Although most any USB mouse will work just fine with your Mac.... I prefer my Kensington mouse.... it was cheap, looks good next to my aluminium PowerBook, and has Mac-centric software that lets me use fancy settings like programming both-click and whatnot....


----------



## whitesaint (Sep 27, 2005)

You can also look for the circle with an X in it, this means it is playable for Mac OS X.  It is usually shown next to the Windows Icon if the game is OS X compatible.


----------



## lbj (Sep 27, 2005)

aj7v said:
			
		

> will most new games work with mac?...



but to directly answer your question, no.
"Most" new games will not work with the Mac.

Check each game before you buy, better safe than pissed off.


----------



## HoZ (Sep 30, 2005)

roger that...


----------



## nixgeek (Sep 30, 2005)

Check MacGamer (http://macledge.com) for games that are available on the Mac.


----------



## CaptainQuark (Oct 6, 2005)

Is *nixgeek* a gamer? And if so, what does he play? Does he play it online? If so, what is the server IP? And most important of all, does he fancy having his Floridan a$$ kicked?


----------



## nixgeek (Oct 6, 2005)

CaptainQuark said:
			
		

> Is *nixgeek* a gamer? And if so, what does he play? Does he play it online? If so, what is the server IP? And most important of all, does he fancy having his Floridan a$$ kicked?




HahaHHAahAAhAH!!!

Yes, I do love to game...FPS games are my fave (blame DOOM for that...not even Castle Wolfenstein 3D was enough to hook me like DOOM did ).  I'll sometimes play StarCraft on my PC and I have been wanting to install it on my new iMac as well.  On my PC, I have UT G.O.T.Y. Edition, Star Trek Voyager: Elite Force, Rune: Halls of Valhalla, and some other ones floating around like Quake II.  I'm looking forward to getting Quake 4 as I loved the storyline regarding the Strogg. 

I used to play them all the time, but now with the kids it's hard to actually sit down and frag some flesh.   I try and get some game on when I can, although lately I've just been playing around with my iMac and my new synth.  Trying to get back into that side of my life again. 

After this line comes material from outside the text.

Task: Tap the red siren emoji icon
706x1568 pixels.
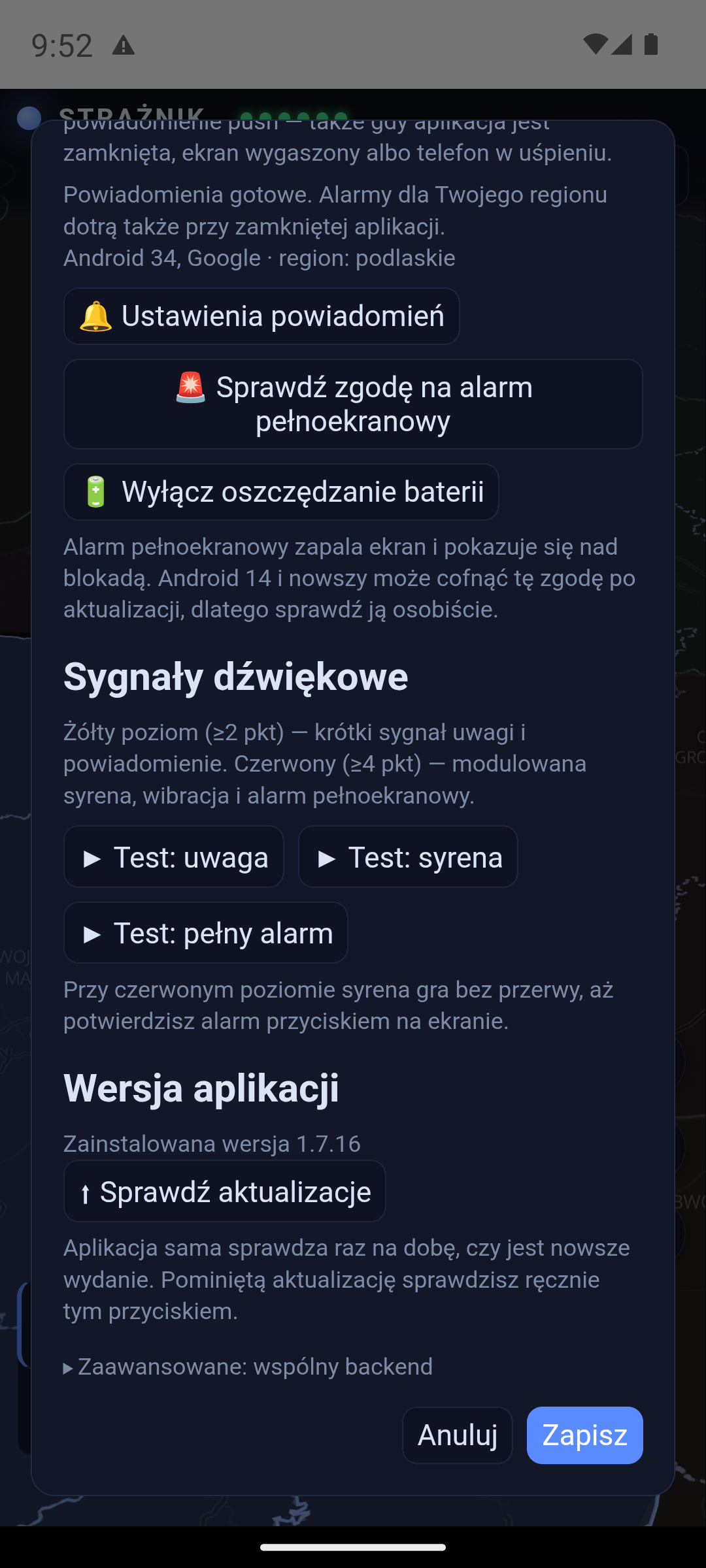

I'll let you know once I'm in the mood if you are available so you can rip me a new one. ::ha::


----------



## nixgeek (Oct 6, 2005)

Incidentally, I did dabble a little wigth the UT2004 demo on all three platforms (Mac OS X, Windows, Linux).  I was quite impressed with the Mac OS X performance....of course, it could have been because I tested it on a dually G4 tower. 

The Windows and Linux versions I played with at home and both worked nicely as well.


----------



## CaptainQuark (Oct 6, 2005)

Oh right!

You claim to be a gamer.

You claim to play FPS.

Yet in your list, I see no mention of the ultimate FPSs!

Not a single flavour of *Medal of Honor*! 
(Note the intriguing mix of spellings: "flavour", which I spell in the English fashion, the way God intended, yet "Honor" after the American fashion, 'cos that's the title of the game.   )

Not a single flavour of *Call of Duty*!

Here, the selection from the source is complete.